Given task -
In the records, swap "Reference" for "Review" and give back only the lines starting at the one containing "You are a computer-use agent. The" and ending with the one containing "(x=1065, y=342)", with everything else unchanged.

Provided records -

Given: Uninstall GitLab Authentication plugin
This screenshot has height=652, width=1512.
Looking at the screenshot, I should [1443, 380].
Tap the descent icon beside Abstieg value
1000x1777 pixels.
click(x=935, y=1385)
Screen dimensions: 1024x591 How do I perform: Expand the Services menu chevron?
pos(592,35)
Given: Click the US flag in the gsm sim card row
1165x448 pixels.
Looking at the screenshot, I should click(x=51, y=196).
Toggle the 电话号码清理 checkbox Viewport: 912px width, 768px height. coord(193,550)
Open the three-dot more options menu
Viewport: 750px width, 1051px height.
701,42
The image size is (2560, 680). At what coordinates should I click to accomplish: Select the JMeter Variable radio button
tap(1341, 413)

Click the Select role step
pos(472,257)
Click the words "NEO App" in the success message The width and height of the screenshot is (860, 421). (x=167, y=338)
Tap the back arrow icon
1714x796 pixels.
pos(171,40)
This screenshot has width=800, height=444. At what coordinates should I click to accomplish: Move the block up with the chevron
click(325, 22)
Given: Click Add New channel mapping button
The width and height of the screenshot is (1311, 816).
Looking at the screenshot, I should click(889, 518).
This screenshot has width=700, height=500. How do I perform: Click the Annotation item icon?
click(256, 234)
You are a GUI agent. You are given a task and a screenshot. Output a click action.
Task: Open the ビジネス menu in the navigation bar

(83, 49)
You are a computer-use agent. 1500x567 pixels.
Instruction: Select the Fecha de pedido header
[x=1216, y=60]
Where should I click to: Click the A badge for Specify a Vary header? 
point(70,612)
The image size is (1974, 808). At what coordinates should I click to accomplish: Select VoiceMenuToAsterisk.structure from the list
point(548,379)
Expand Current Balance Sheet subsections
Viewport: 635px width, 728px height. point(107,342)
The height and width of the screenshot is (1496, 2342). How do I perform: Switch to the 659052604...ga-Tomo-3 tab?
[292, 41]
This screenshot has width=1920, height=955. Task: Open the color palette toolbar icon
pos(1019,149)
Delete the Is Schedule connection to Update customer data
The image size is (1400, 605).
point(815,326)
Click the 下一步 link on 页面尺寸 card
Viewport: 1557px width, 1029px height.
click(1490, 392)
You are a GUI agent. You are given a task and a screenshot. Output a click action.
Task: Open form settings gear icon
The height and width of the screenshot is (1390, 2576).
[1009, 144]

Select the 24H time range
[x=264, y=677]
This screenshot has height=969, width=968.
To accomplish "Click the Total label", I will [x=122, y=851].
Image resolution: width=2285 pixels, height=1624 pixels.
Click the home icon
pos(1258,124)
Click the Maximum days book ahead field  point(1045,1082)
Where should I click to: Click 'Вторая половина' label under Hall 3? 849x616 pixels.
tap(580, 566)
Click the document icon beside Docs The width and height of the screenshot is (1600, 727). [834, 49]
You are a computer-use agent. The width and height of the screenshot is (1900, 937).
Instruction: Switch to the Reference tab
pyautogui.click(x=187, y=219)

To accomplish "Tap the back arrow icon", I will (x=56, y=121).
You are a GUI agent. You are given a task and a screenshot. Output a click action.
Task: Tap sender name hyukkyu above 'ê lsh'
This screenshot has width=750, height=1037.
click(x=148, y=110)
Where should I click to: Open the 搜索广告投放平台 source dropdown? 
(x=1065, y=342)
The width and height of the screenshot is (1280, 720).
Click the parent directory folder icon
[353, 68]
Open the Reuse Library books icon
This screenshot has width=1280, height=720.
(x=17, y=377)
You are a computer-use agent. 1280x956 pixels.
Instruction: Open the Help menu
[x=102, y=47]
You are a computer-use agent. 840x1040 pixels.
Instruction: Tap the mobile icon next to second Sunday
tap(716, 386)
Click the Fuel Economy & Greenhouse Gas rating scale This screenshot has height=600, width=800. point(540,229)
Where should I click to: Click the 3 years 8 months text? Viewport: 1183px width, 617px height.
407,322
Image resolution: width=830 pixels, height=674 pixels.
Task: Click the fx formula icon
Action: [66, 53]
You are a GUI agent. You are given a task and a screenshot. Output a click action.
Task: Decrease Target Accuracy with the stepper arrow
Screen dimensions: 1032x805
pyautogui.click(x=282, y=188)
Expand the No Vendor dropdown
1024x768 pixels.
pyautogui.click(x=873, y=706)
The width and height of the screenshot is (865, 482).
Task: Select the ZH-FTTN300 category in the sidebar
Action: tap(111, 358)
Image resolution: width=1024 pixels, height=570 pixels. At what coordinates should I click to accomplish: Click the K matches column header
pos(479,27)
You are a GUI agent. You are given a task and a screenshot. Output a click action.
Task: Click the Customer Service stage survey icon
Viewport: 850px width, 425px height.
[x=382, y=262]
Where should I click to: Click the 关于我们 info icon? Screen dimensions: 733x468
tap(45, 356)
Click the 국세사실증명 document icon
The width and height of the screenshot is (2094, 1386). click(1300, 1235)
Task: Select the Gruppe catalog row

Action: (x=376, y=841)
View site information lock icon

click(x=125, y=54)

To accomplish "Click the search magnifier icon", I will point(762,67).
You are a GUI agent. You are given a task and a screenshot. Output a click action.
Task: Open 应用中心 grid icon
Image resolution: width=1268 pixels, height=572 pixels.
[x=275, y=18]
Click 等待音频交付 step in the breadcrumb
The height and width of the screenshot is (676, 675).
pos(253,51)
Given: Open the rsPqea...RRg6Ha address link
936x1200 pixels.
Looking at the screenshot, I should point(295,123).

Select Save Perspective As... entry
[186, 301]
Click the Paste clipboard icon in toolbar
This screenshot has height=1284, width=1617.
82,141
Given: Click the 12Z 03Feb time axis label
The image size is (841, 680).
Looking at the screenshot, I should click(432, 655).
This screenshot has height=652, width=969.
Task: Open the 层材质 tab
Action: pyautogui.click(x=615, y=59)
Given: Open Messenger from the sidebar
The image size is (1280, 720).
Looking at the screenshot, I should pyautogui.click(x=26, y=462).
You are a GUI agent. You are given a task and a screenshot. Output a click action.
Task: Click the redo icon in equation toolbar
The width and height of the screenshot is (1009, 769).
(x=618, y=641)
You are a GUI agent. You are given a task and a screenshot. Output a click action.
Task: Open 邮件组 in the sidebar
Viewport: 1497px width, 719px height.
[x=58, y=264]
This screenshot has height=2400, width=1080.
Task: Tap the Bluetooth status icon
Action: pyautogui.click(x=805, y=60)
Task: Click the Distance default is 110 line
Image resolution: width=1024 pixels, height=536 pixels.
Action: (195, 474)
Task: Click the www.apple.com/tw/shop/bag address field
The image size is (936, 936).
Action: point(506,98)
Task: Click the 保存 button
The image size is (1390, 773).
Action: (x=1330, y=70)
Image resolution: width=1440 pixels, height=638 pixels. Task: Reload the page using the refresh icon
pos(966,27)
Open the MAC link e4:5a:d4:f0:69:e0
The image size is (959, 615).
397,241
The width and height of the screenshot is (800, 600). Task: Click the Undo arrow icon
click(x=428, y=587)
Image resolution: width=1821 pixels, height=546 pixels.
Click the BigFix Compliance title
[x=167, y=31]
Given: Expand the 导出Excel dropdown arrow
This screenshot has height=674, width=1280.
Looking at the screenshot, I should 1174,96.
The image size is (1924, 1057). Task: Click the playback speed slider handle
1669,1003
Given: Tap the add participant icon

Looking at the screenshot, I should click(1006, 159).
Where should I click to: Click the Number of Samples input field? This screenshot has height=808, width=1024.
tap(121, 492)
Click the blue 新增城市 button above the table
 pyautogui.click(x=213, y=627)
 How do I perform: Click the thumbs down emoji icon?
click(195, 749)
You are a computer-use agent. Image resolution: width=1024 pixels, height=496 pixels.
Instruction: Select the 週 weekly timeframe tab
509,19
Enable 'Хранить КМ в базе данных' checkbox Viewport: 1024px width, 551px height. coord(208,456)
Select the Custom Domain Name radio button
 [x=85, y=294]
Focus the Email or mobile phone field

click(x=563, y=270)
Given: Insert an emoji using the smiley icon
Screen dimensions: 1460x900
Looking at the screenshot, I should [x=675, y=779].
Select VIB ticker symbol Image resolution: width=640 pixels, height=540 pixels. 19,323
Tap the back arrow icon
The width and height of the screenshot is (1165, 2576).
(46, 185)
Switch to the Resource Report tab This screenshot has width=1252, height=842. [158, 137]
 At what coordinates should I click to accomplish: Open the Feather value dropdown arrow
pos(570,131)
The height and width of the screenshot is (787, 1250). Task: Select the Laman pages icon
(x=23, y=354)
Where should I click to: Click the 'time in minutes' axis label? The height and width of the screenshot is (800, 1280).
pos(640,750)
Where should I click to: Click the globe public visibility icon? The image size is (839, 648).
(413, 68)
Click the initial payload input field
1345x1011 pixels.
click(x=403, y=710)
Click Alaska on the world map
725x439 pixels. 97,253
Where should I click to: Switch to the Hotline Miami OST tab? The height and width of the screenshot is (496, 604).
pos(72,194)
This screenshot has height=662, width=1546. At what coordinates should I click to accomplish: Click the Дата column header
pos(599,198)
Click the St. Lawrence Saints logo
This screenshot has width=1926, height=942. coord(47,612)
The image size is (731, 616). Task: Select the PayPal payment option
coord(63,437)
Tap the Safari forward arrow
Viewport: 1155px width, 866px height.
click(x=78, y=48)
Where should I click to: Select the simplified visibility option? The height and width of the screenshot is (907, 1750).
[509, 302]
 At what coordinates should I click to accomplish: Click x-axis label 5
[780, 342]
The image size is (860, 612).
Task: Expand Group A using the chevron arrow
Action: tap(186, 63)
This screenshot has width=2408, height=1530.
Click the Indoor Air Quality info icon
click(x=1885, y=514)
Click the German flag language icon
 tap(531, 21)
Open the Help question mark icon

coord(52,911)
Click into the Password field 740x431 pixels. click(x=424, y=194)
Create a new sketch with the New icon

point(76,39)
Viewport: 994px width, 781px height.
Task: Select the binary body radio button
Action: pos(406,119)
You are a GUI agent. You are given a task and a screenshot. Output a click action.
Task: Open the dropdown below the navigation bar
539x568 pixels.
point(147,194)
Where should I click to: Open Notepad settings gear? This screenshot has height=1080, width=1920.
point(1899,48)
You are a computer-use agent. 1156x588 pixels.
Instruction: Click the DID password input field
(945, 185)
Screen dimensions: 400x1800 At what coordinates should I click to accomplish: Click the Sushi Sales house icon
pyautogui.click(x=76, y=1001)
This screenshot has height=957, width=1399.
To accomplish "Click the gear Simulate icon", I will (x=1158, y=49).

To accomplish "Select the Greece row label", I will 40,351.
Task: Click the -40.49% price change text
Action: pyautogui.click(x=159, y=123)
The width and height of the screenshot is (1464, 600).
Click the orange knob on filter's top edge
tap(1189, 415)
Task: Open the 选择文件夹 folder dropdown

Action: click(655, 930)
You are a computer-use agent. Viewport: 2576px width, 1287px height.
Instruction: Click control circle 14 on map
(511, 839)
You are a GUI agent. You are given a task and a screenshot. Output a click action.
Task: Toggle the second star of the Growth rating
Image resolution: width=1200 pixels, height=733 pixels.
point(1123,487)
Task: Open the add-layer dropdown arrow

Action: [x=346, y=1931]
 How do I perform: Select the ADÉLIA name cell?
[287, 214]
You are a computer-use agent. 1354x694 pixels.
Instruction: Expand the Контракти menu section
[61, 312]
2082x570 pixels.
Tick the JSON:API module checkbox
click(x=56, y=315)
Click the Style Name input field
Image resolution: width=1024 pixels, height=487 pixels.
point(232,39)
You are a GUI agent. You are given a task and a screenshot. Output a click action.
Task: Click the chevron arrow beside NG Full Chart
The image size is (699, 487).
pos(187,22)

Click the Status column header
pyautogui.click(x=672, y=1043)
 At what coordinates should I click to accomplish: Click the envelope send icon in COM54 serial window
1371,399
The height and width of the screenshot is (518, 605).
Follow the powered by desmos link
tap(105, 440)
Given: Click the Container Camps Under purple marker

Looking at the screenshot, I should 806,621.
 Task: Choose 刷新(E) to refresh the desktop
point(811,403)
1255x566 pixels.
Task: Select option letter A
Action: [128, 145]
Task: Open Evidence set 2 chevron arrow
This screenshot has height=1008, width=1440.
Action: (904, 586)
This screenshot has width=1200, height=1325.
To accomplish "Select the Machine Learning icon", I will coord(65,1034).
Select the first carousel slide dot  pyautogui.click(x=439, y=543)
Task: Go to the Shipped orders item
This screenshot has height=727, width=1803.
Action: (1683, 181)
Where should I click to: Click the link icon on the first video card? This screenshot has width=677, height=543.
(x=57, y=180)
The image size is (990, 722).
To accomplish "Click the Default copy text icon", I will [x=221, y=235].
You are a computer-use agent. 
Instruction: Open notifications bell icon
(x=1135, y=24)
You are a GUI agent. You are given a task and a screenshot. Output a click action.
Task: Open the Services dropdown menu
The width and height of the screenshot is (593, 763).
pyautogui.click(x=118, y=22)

Answer to the problem -
You are a computer-use agent. The width and height of the screenshot is (1900, 937).
Instruction: Switch to the Review tab
pyautogui.click(x=187, y=219)

To accomplish "Tap the back arrow icon", I will (x=56, y=121).
You are a GUI agent. You are given a task and a screenshot. Output a click action.
Task: Tap sender name hyukkyu above 'ê lsh'
This screenshot has width=750, height=1037.
click(x=148, y=110)
Where should I click to: Open the 搜索广告投放平台 source dropdown? 
(x=1065, y=342)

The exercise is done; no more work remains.